Wiseman said it was disappointed that the Office of Fair Trading (OFT) deemed it necessary to refer the takeover to the Competition Commission. The group has now dropped its attempted buyout.
The OFT said it brought the commission in because of concerns over the market power Wiseman might attain.
"This transaction would put the milk business of a rival dairy in and around Glasgow in the hands of Wiseman, the largest supplier of fresh milk in Scotland. As a result, middle ground customers in the area of overlap could face higher milk prices," said Vincent Smith, the OFT's director of competition enforcement.
The decision is a second blow for Wiseman in as many months at the hands of competition authorities. It is also a sign that the OFT is looking to reassert its authority after the Competition Appeals Tribunal (CAT) accused it of bungling an earlier investigation involving Wiseman.
Dairy processor Arla UK and its Scottish subsidiary, Claymore, accused Wiseman of abusing its market position in Scotland by targeting Claymore's middle-ground customers with offers for exclusive deals and 'below-cost' prices.
CAT said it had "serious doubts" about crucial aspects of the OFT's investigation and, while stopping short of ordering a new one, said it hoped "the OFT would take a firm line on such practices in the future".
The OFT's referral of Wiseman to the Competition Commission suggests the body has taken the CAT message on board.
Yet, competition policy is an issue likely to become more and more important in the dairy industry as the trend for consolidation continues apace.
Last week, Dairy Crest announced it would buy Arla's London Foodservice business for £4m.
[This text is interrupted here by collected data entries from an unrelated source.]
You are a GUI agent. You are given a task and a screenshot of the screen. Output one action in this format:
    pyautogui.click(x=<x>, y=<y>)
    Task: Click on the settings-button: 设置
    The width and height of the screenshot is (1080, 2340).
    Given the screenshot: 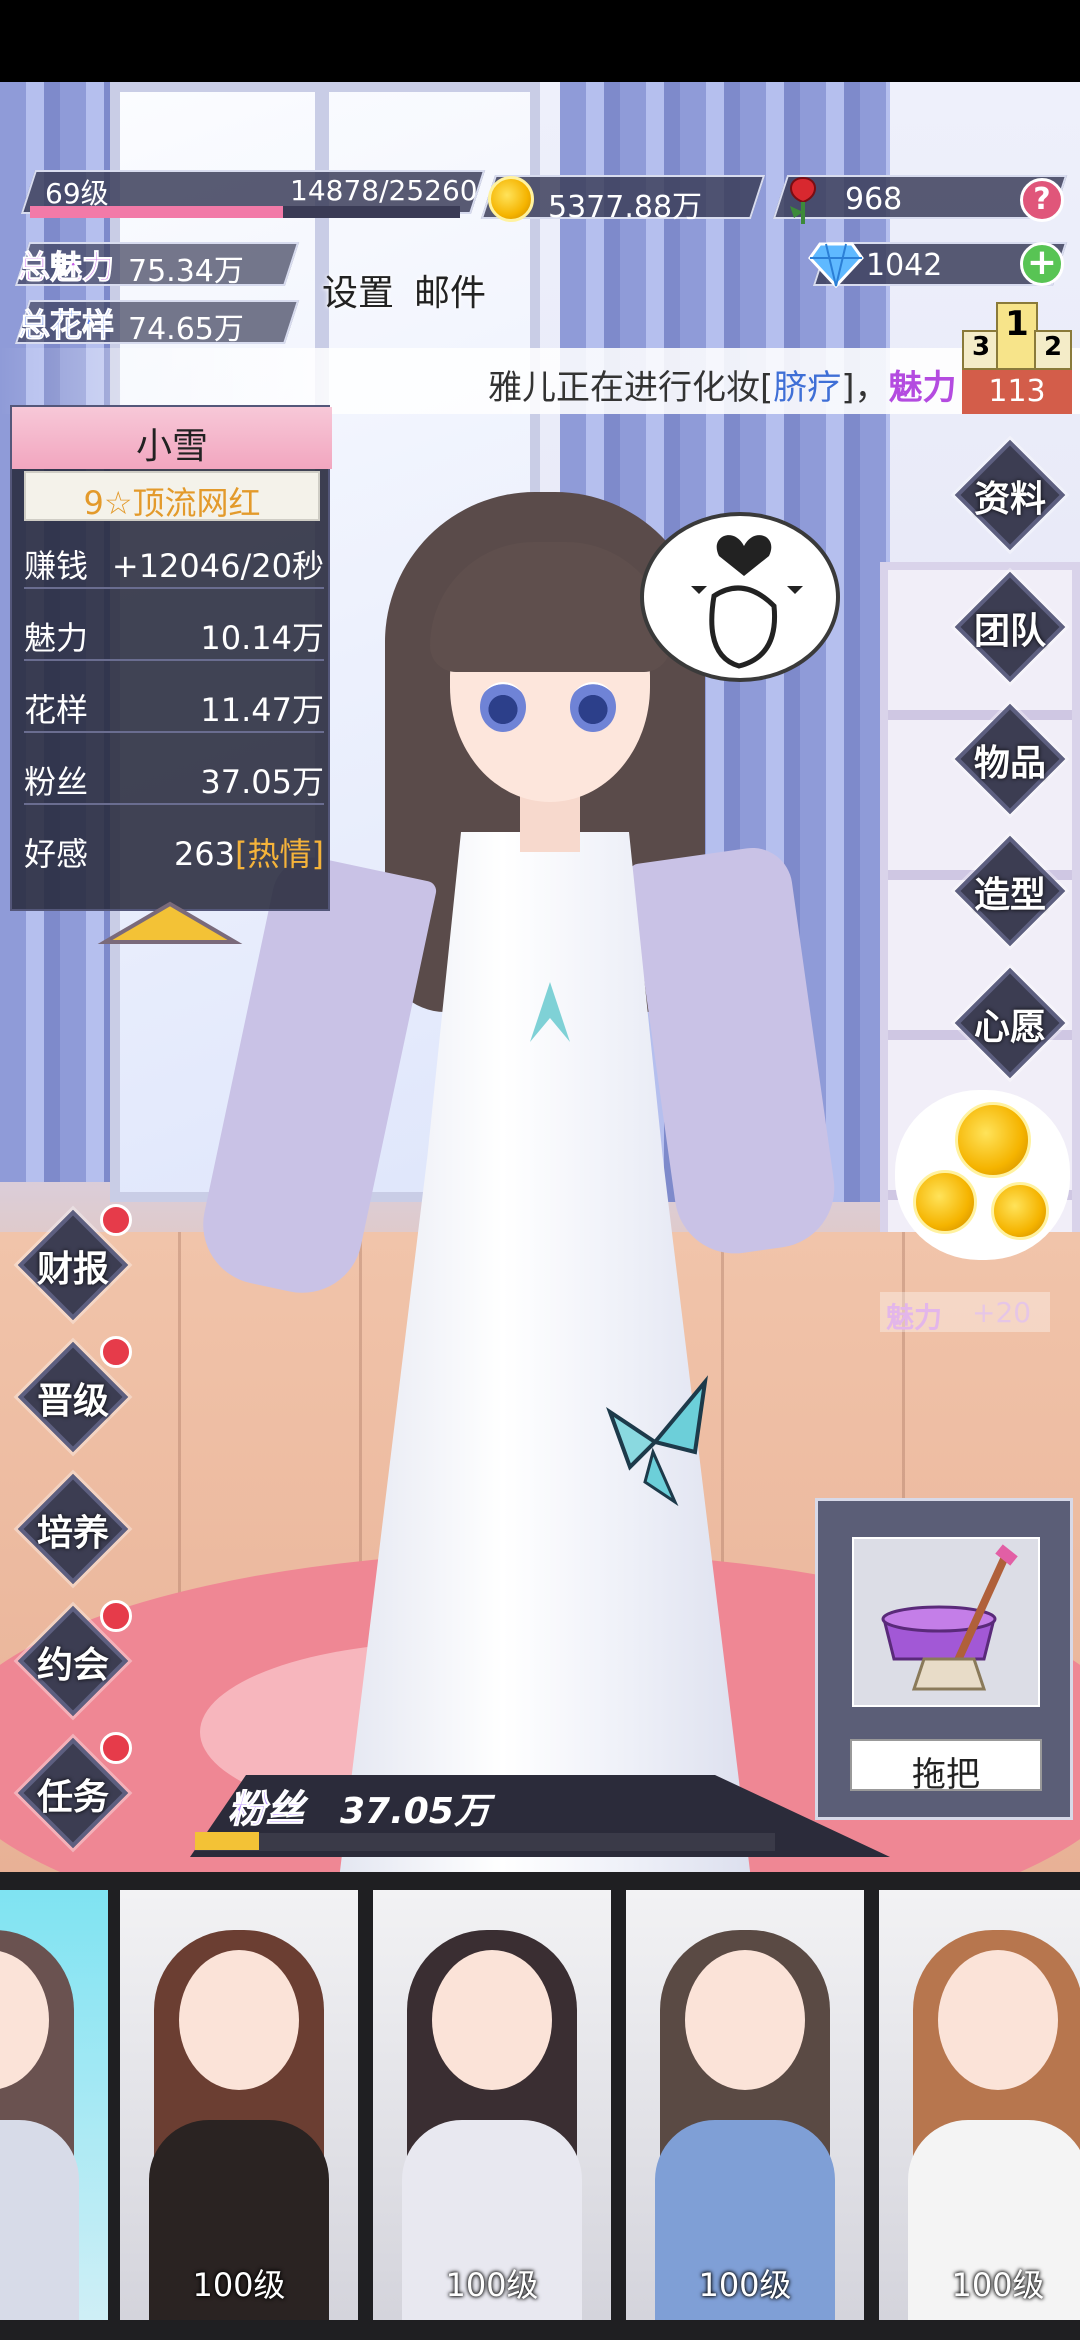 What is the action you would take?
    pyautogui.click(x=358, y=290)
    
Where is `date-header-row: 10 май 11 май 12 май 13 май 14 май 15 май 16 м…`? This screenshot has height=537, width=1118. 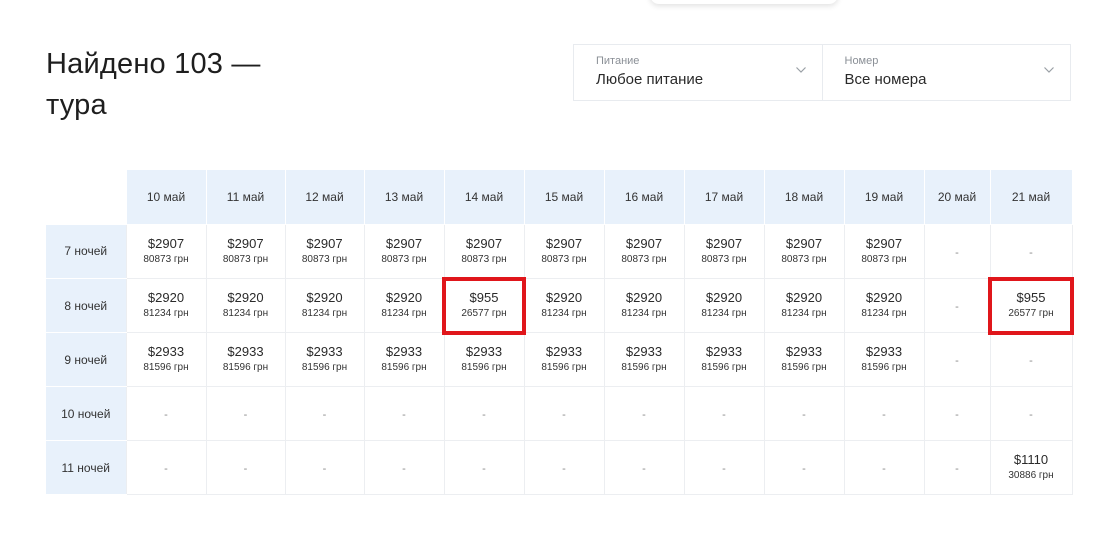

Dairy Crest also snapped up Midlands Co-op Dairies and Starcross Foods in May this year, something expected to produce savings after initial 'swallowing costs'.
One senior industry analyst said that the top two UK dairy processors, Dairy Crest and Arla, did not actually compete on fresh milk supplies in any one particular area of the UK.
But, the possibility of this breeding a concentration of market power has almost become seen as a necessary evil because someone needs to supply the milk.
Britain's National Farmers' Union said in its recent Dairy Vision report that further consolidation was both inevitable and necessary in the dairy industry to ensure it a competitive future.